One change he admits to is taking training more seriously, and it showed in his 91 per cent goal-kicking success rate in November.  “I work a lot harder and longer now. When I was younger, I didn’t work hard at training because I didn’t believe it helped me that much on the pitch. But today I even enjoy the routine.”

There is also a clear statement that having been a guinea-pig for the French coaching experiment of swapable scrum-halves and fly-halves for over a decade, the time he has spent yo-yoing between the two positions has made him comfortable at playing 10 for France and 9 for Toulon.

“The switch is not that hard. It was the same ten years ago when I was at Toulouse at the start of my career. I think you need to be able to play in different positions in today’s rugby. When I see Census Johnston deliver a try-scoring chip kick, I’m thinking he’s on song with his timing.  I now have the experience to switch from scrum-half to fly-half without thinking about it.”

Michalak says that one of the other benefits of experience is that he is not just better prepared, but more relaxed thanks to his spell in South Africa. “Since I arrived back in France, I’ve picked up where I left off with the Sharks….the Durban adventure helped me to rest and find some good times again. We did very well in the Super Rugby. It gives me a state of mind, and I’m trying to carry that same spirit to Toulon.

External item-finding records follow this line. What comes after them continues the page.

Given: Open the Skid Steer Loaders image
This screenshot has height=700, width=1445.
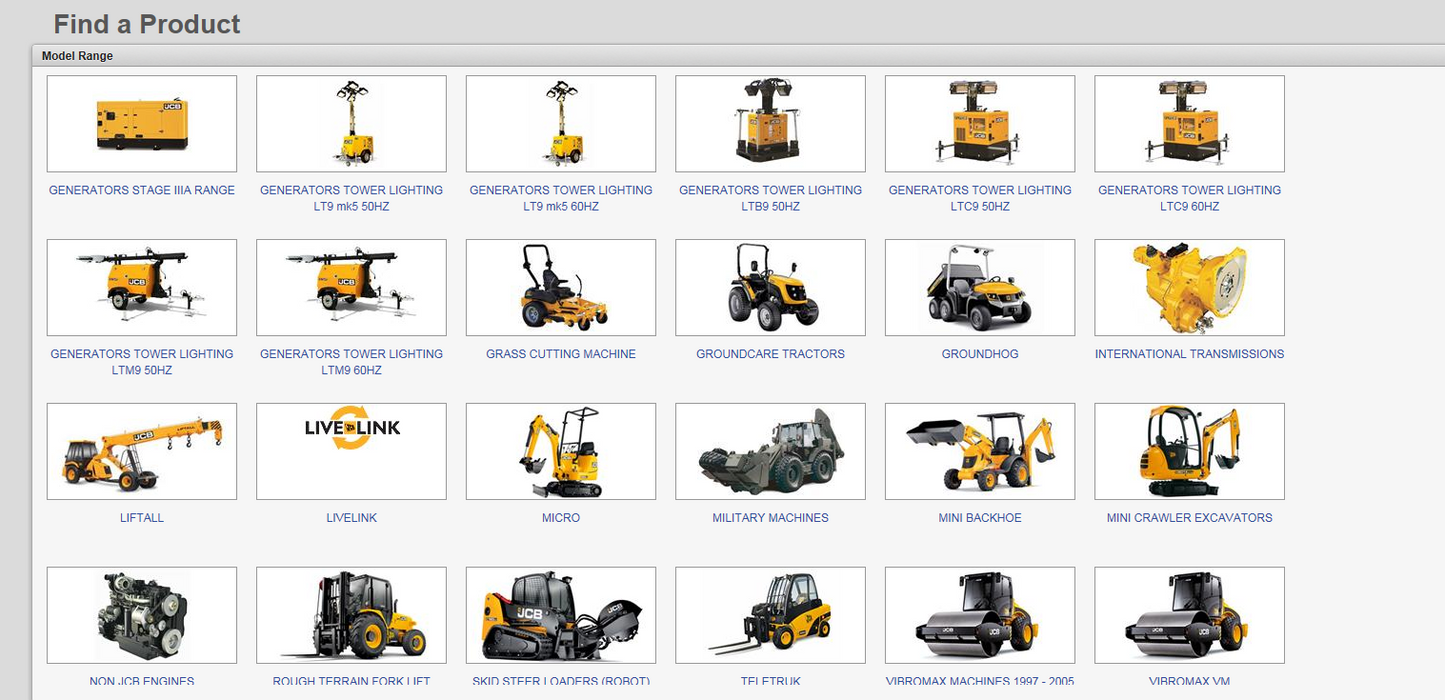Looking at the screenshot, I should point(561,616).
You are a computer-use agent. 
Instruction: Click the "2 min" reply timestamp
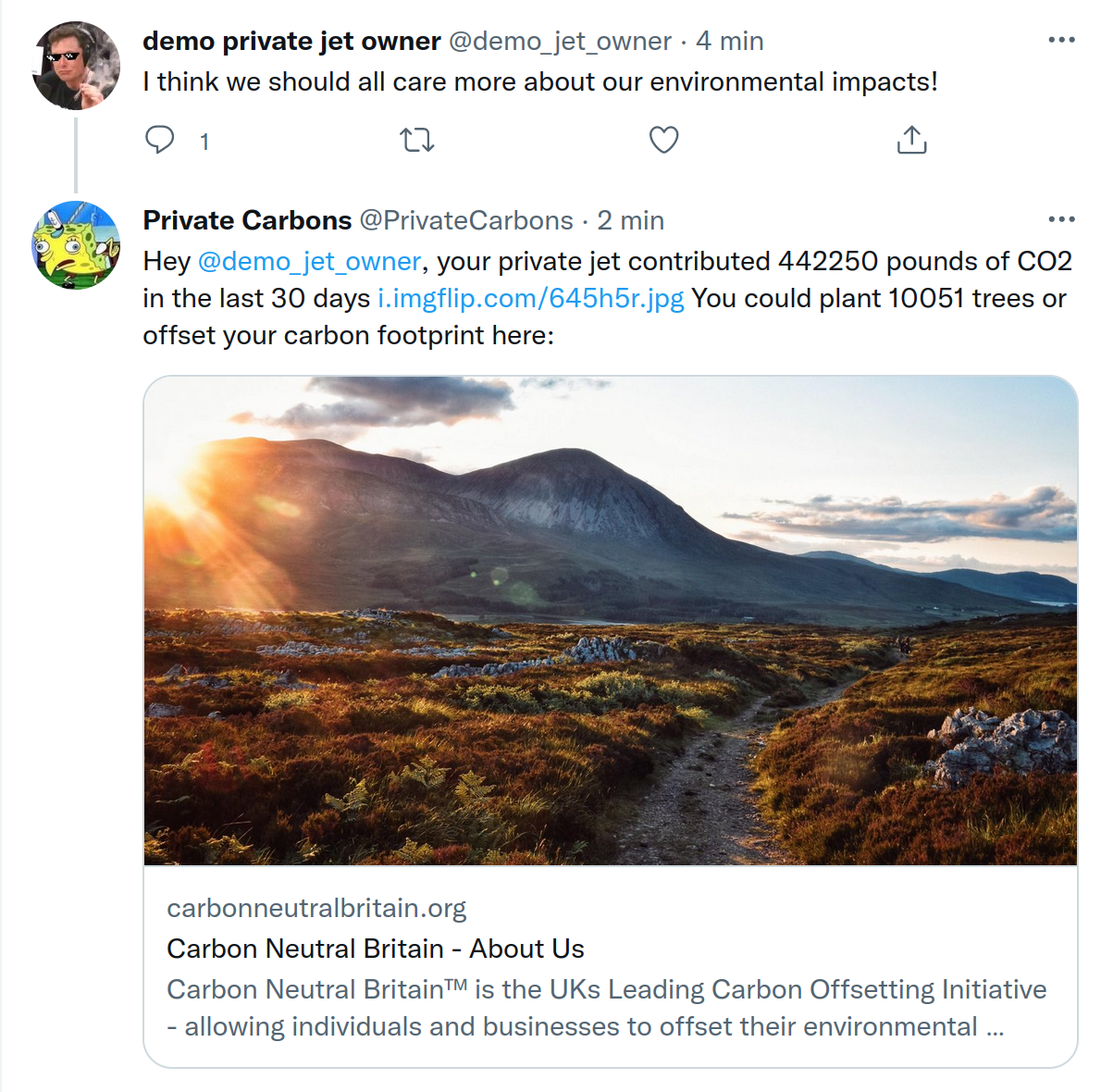coord(631,220)
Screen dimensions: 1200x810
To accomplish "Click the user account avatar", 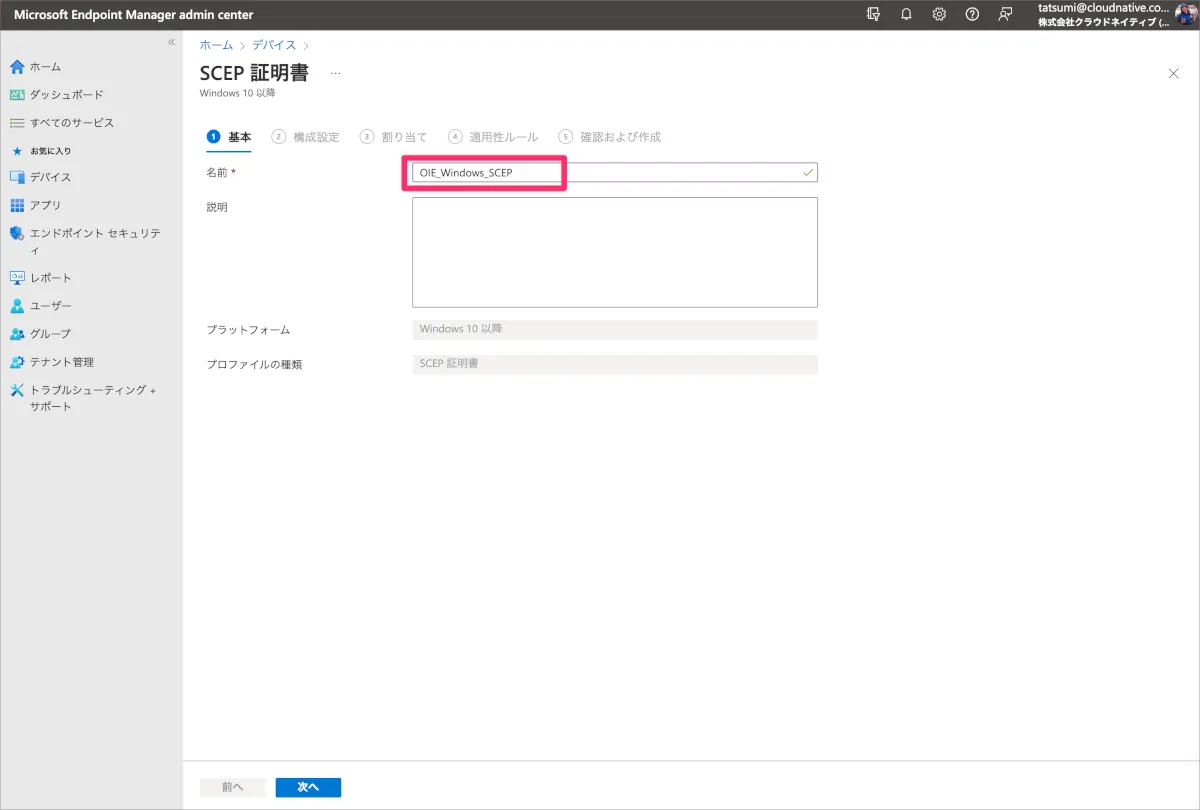I will click(x=1185, y=15).
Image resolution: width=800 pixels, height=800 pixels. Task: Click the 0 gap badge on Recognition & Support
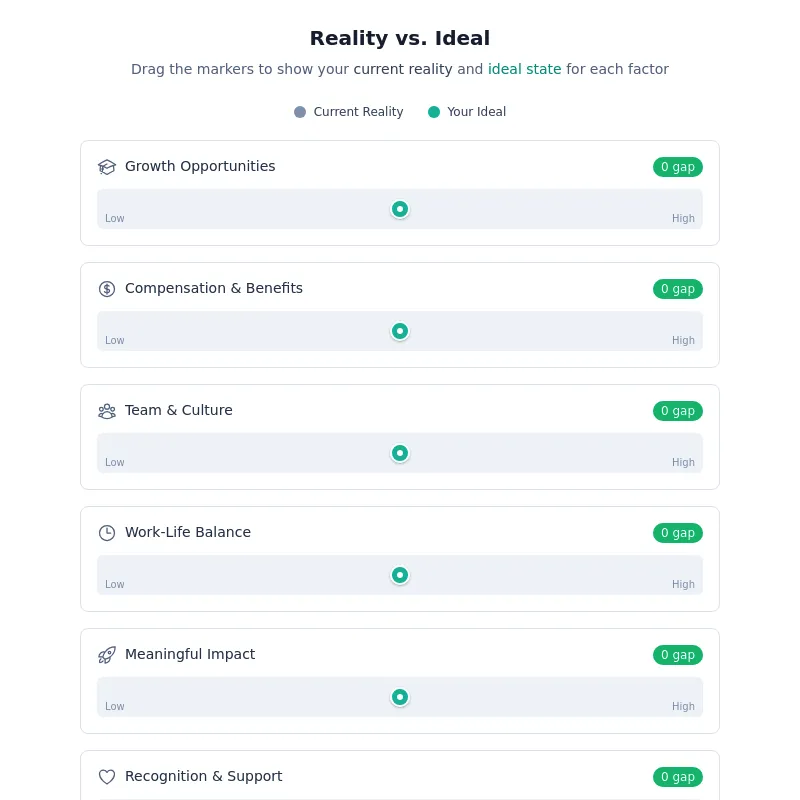(678, 777)
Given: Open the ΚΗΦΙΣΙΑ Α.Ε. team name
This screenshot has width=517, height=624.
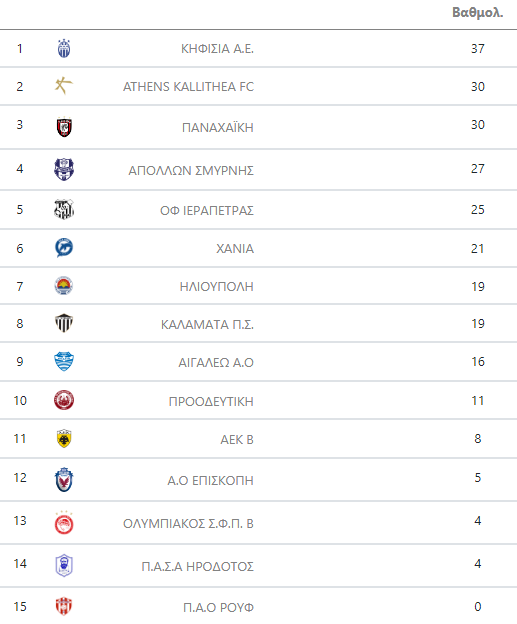Looking at the screenshot, I should 217,49.
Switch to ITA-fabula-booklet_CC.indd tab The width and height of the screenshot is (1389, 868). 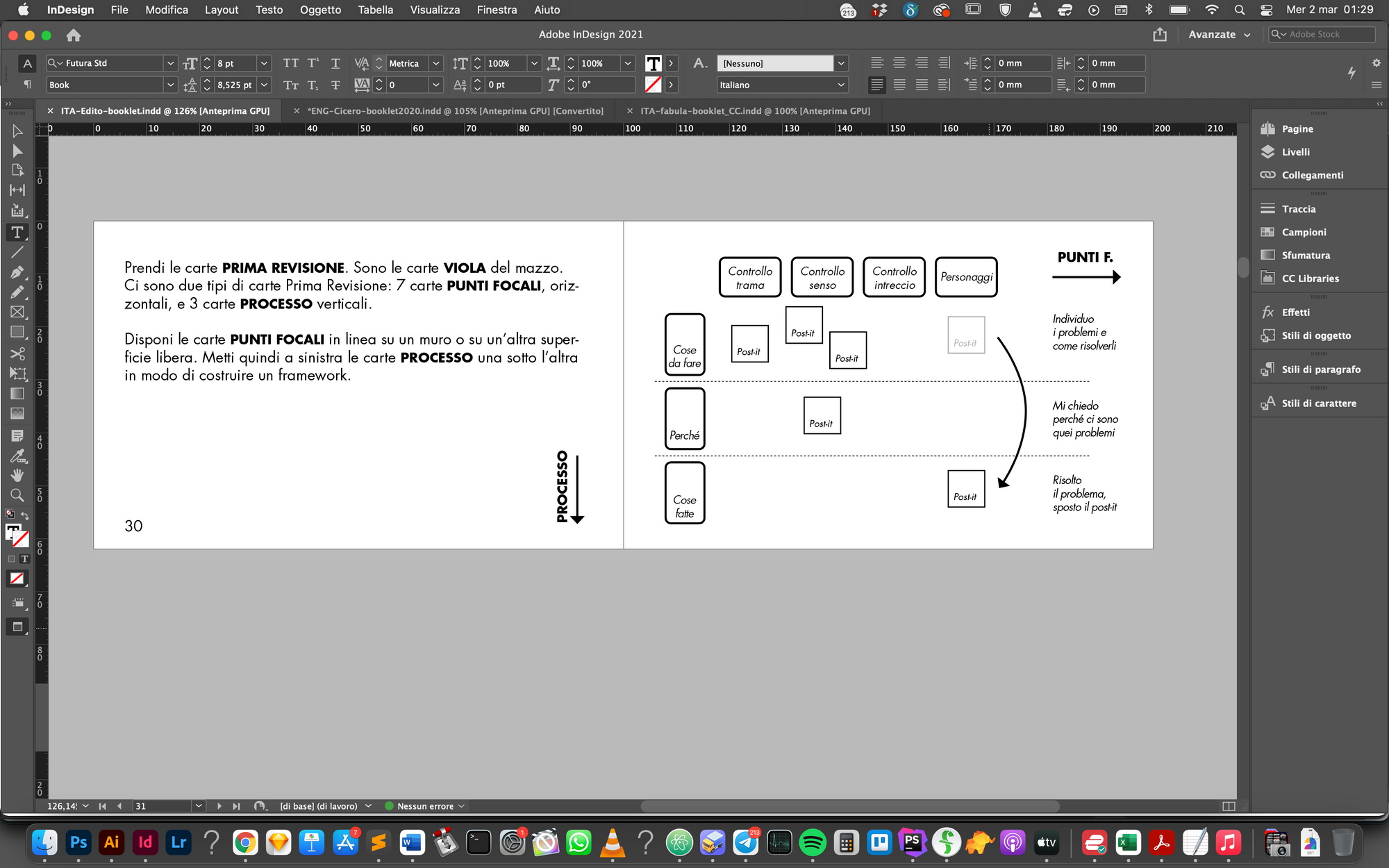(x=755, y=110)
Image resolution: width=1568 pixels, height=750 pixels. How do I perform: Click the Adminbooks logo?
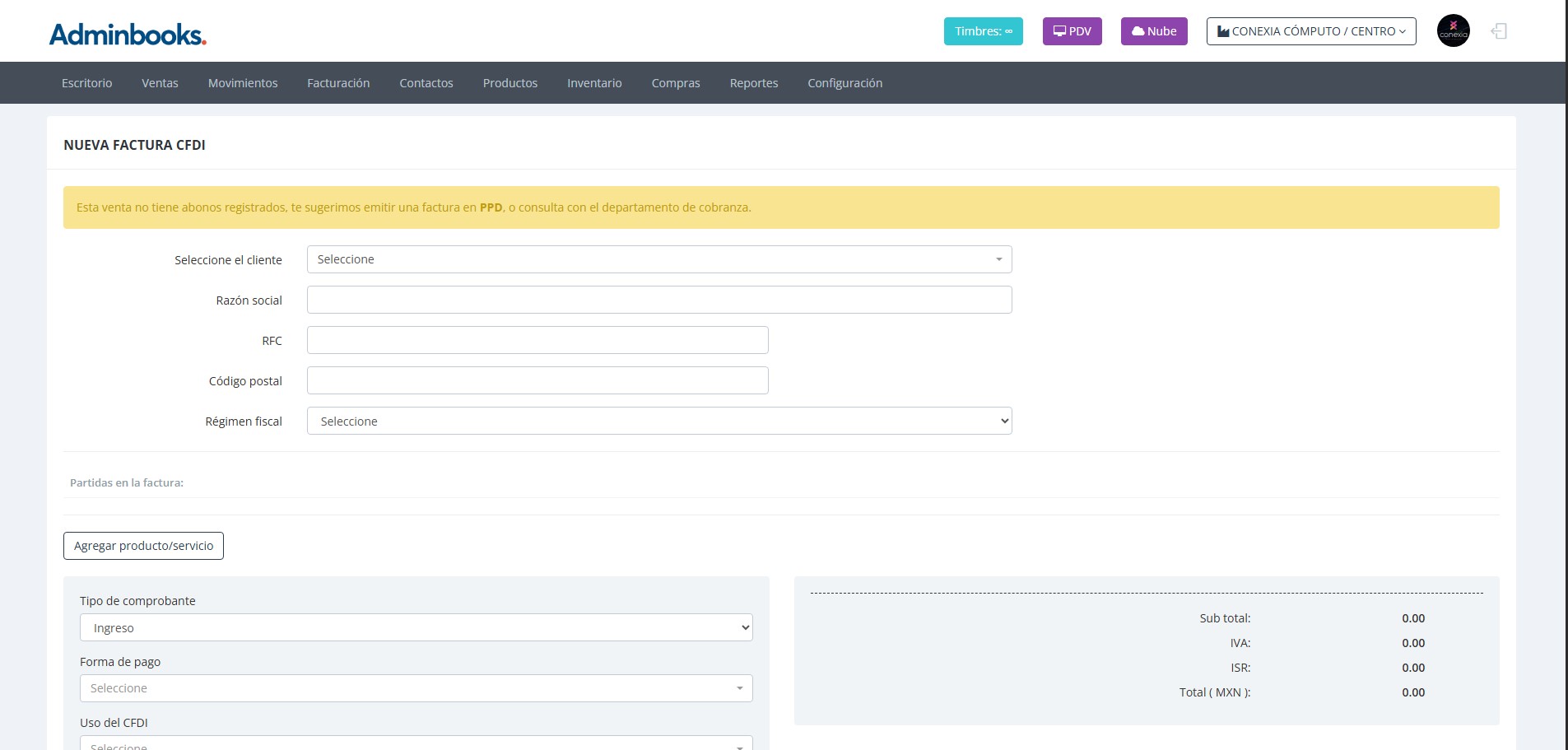coord(128,34)
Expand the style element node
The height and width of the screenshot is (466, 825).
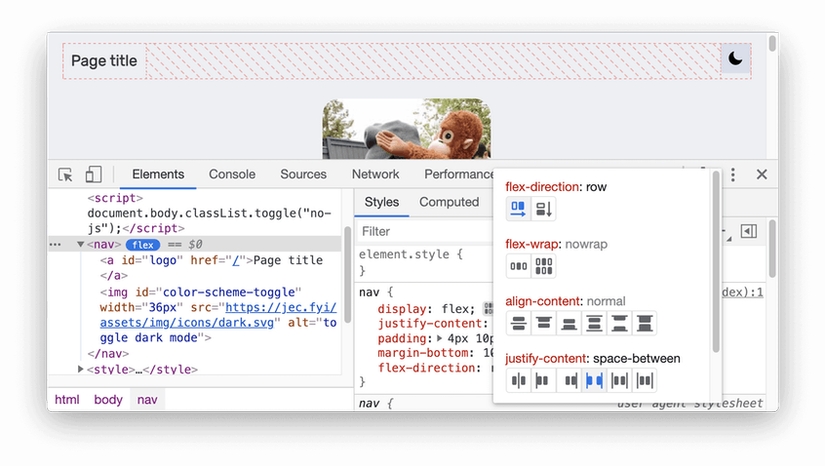[x=81, y=369]
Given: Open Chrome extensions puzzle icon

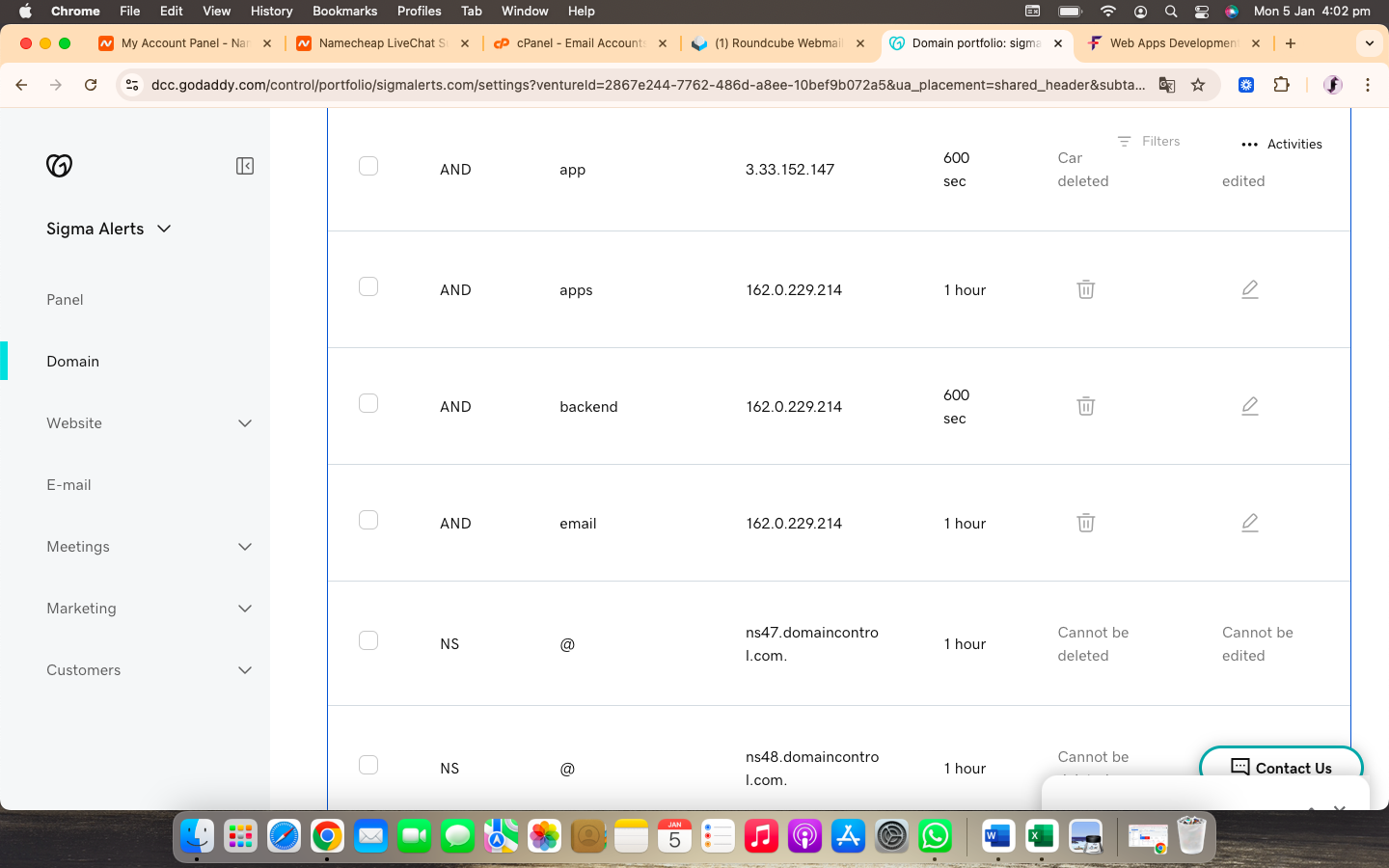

He adds that he also feels better able to handle the “Michalakmania” that has surfaced again since his rebirth for France.

“I’m leaving the fame to others now. I also know that it can change very quickly. Everything is great today, but, if I don’t perform well, the media will be there to remind me about it. That’s what professional sport is about. You need to stay at the top for a long time. Where I’ve changed is that I accepted I can’t be at my best all the time. The season is far too long to be able to, so I try to manage it as best as I can.”

Michalak’s confidence extends to the French side that start their Six Nations campaign against Italy in Rome today. “We’re not trying to revolutionise rugby. We’re trying to get the simple things right. Saint-Andre is very strict on defence and set piece. We built our succes in November on the back of these two vital aspects of the game, and that’s where our success in the Six Nations will come from.

“We’ve been winning recently, and it’s a lot easier to work when you win games. We have three games away this year so it’ll be a hard tournament for us. What’s great with Les Bleus is that we’re trying to build something.”

Given the tournament-deciding potential of France’s arrival on English turf three weeks from now, the Twickenham crowd is unlikely to break into a chorus of “Right Said Fred” to celebrate Michalak’s new beginnings. Instead, they will be hoping with bated breath that, for the 80 minutes against Chris Robshaw’s side, the great enigma of French rugby misplaces the answers that have been falling into place.